Отец потирает руки над керосиновой печкой. По телевизору передают новости, репортаж об отправке на фронт. Отец ставит ноги по бокам обогревателя и наклоняется над ним. Мать занята самоваром.
– Выпей чаю, – говорит она отцу, – согрейся.
Отец снял брюки, под ними его старые, потерявшие цвет кальсоны. Ройя не отрывает глаз от отца и ходит за ним как привязанная. Мустафа украдкой тоже следит за отцом. Отец сует руку в карман пальто и достает две шоколадки, одну отдает Ройе, а вторую кидает на учебник Мустафы. Мустафа подчеркнуто не берет ее, и отец говорит:
– Это тебе, возьми.
На экране диктор объявляет:
– Штаб экономического регулирования принял решение ввести купоны…
Отец и мать внимательно слушают, и отец поднимает руку, предупреждая нас всех молчать. Когда сообщение дочитывают до конца, отец шумно выдыхает, а мать ставит перед ним стакан с крепким чаем. Он берет стакан в обе ладони так, словно хочет согреться его небольшим теплом. Потом подносит стакан к губам и жалуется:
– Чертова поясница, по-прежнему болит!
Отец морщится. Зажмуривает глаза, а щеки его подтягиваются кверху. Потом он язвительно смеется, вспомнив о чем-то, и, поставив стакан с чаем, читает мне стихотворение:
– Возраст пятьдесят придет,
И вся силушка уйдет!
Он смеется, потом продолжает жаловаться:
– Я – всё: считай, вышел из строя. Чертова боль в спине всю жизнь мою забирает. То схватит, то отпустит: начинается под поясницей и идет вверх между лопаток.
– Сто раз я тебе говорила: сходи к врачу! – напоминает мать, а отец встает и сердито возражает:
– Ты сто раз говорила, а я сто раз ходил. Дают четыре таблетки из мела – и всё… Сейчас один друг сказал: поедет в Бандар[4], привезет змеиный жир, вот это, говорят, помогает.
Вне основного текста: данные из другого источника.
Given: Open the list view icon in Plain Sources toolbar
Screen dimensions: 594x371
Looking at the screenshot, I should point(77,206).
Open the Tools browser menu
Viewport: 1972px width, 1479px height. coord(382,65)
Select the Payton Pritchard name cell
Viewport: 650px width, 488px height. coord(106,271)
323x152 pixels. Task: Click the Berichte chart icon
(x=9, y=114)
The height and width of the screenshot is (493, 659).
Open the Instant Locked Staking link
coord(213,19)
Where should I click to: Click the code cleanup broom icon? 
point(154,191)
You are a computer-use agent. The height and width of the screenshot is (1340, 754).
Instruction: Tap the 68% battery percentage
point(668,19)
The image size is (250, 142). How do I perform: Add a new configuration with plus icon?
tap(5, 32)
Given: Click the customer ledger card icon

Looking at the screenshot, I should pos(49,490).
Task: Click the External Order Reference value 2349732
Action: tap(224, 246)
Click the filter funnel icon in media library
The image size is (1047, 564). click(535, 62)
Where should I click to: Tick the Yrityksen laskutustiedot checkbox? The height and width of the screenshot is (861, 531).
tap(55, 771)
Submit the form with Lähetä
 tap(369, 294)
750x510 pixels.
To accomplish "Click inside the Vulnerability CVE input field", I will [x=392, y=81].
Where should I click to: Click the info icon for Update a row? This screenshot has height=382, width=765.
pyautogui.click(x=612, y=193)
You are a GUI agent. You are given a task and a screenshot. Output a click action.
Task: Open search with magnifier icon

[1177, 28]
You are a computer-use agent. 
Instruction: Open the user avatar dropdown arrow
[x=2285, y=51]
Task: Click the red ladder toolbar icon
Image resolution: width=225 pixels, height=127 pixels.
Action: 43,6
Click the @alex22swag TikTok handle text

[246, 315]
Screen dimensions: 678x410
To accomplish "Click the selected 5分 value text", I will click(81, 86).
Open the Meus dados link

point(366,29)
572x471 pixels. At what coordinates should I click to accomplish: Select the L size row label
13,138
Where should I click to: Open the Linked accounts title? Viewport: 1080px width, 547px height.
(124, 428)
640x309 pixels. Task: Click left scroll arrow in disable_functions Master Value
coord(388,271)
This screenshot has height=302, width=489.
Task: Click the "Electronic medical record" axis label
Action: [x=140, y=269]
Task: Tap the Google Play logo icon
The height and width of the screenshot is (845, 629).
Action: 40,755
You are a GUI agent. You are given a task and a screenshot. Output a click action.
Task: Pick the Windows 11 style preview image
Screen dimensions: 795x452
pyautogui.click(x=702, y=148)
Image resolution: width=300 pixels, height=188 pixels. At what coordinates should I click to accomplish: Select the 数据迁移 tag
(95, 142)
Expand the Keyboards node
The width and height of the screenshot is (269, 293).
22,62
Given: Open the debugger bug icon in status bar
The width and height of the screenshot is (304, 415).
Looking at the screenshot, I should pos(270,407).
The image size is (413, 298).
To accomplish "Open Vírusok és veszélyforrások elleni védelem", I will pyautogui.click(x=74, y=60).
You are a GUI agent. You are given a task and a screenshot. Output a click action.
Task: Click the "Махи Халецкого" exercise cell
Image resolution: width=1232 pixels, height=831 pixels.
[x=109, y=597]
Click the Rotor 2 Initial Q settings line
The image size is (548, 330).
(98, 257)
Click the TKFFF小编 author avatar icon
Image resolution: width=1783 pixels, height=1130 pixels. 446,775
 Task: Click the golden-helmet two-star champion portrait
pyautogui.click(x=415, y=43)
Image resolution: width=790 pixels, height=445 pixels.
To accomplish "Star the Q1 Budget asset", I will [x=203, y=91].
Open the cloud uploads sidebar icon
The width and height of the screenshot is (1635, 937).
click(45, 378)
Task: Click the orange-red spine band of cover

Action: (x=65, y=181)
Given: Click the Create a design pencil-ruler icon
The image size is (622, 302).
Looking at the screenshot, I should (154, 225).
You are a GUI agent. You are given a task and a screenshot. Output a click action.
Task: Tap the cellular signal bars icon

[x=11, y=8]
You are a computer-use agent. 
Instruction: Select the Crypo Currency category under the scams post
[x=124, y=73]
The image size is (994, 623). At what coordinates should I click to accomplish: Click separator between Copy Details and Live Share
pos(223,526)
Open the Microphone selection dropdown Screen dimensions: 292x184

Мать расстилает скатерть. Мустафа быстренько убирает учебники и идет к столу. По телевизору новости кончились, и опять повторяют агитацию за отправку на фронт: те же кадры в той же последовательности. Отец отрывает кусок лепешки, кладет его в рот и глухим голосом говорит:
– По-моему, опять наступление…
Он так на меня смотрит, словно ждет ответа. И я говорю:
– Да, каждый год зимой наступление.
Отец берет в руки пиалу с густым йогуртом.
– В прошлом году в это примерно время тебя ранило?
– Нет, позже: в феврале, – отвечаю я.
Мать ставит посреди стола мясную подливку с зеленью. Отец раздраженно смотрит в лицо матери, а она, отводя от него взгляд, идет и приносит рис. И первую тарелку риса ставит перед отцом, а он в сердцах говорит:
– Сотню раз тебе повторял, женщина: готовь рис, сколько хочешь, но только днем, а на ужин – что-нибудь другое!
Он раздраженно отрывает кусок лепешки, сует его в пиалу с йогуртом, потом жует. И ворчит:
– На фабрике постоянно рис, дома рис, я от всего этого риса больной уже насквозь!
Я доедаю свой ужин и ухожу в другую комнату. Решение я принял твердое. Но как мне сказать о нем матери?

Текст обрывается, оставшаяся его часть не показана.